The Evidently Service is primarly composed of the Monitoring Service. Itself calling the different monitors provided by Evidently to assess the quality of the model, such as Data Drift, Data Quality...etc. We then call the iterate method of the Monitoring Service class to calculate the different metrics, and push the metrics to the PrometheusDB (each metric in its own "Gauge" object) for the Grafana dashboard.

Evidently takes certain parameters for initialization. Chief among which:

  • use_reference and dataset_path: for the reference dataset; Mandatory for certain metrics like Data Drift
  • window_size: The data window for which the metrics are calculated; The larger it is, the more past values are used

Each Dataset used in Evidently also needs some parameters; Namely column_mapping which tells Evidently which columns are numerical/categorical/...

All these parameters are taken into Evidently via a config.yaml file. The Evidently Service proper is called through a Flask API after the Service is initialized. Each time a new value is output, a JSON is sent to iterate/[dataset name](ex: localhost:8085/iterate/taxi) and is ran through the Service.

MongoDB, Prometheus and Grafana services:

For Prometheus and Grafana we use configurations provided by the instructors. While for the MongoDB container, we use the container on DockerHub.

The dashboards created by Evidently are also configured via the files given by the instructors.

Implementing Batch Learning:

(See prefect_example.py)

In Batch Learning, we periodically run a service and create an HTML report.
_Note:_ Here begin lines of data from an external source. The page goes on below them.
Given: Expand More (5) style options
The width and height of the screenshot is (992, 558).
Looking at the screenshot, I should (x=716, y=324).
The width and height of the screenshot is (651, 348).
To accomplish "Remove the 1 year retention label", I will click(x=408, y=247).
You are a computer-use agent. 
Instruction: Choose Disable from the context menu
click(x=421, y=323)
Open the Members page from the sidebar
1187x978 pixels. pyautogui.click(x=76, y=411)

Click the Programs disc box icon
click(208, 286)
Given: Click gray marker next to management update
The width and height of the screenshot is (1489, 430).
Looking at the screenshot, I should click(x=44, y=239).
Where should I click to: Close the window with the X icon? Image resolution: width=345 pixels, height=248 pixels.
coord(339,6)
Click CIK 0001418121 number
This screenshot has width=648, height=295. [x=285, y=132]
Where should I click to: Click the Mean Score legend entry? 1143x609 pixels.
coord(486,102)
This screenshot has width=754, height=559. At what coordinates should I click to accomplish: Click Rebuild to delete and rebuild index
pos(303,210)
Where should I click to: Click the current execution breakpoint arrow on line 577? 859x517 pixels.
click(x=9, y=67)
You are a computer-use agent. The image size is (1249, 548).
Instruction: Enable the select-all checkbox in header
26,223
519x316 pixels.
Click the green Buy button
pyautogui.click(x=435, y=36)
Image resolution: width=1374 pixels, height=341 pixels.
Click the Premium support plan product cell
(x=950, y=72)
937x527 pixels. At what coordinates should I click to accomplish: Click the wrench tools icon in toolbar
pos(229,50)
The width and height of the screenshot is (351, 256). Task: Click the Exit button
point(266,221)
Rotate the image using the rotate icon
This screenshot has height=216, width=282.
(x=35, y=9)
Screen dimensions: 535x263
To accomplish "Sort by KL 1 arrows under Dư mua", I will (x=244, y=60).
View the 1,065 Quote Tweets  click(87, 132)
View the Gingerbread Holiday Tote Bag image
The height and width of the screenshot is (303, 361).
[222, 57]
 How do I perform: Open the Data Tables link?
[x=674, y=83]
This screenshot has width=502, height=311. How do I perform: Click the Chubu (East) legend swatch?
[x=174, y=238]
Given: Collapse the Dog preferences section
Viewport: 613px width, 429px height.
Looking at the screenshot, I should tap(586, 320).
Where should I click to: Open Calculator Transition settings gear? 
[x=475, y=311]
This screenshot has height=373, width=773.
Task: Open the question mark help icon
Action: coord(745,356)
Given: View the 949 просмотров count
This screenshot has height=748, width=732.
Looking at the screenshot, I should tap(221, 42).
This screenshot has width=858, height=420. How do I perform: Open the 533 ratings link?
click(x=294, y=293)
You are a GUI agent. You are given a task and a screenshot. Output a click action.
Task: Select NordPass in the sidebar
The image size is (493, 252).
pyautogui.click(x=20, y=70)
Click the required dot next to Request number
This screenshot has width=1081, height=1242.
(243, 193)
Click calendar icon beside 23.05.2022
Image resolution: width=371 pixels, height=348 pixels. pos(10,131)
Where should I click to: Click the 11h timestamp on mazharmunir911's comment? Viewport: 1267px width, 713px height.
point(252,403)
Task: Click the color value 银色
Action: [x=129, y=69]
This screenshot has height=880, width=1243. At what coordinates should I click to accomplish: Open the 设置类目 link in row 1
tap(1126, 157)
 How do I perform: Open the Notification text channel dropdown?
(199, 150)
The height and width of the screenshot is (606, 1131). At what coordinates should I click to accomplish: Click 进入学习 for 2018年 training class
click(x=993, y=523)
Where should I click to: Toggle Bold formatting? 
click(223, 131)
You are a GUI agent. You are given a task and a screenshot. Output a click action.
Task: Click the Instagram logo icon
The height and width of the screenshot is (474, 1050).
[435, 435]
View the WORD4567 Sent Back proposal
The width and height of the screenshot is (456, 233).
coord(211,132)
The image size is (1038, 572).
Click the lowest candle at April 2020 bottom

  1. The service reads the data from MongoDB
  2. Updates the data with the target row
  3. Runs the model over the reference data
  4. Runs the metrics over the data from MongoDB using the reference data [as reference]
  5. Creates Dashboards
  6. Inserts the resulting metrics to MongoDB
  7. Saves the HTML report

This is all wrapped in a Prefect flow (See week3), preferably in a deployment environment to automate it to run periodically.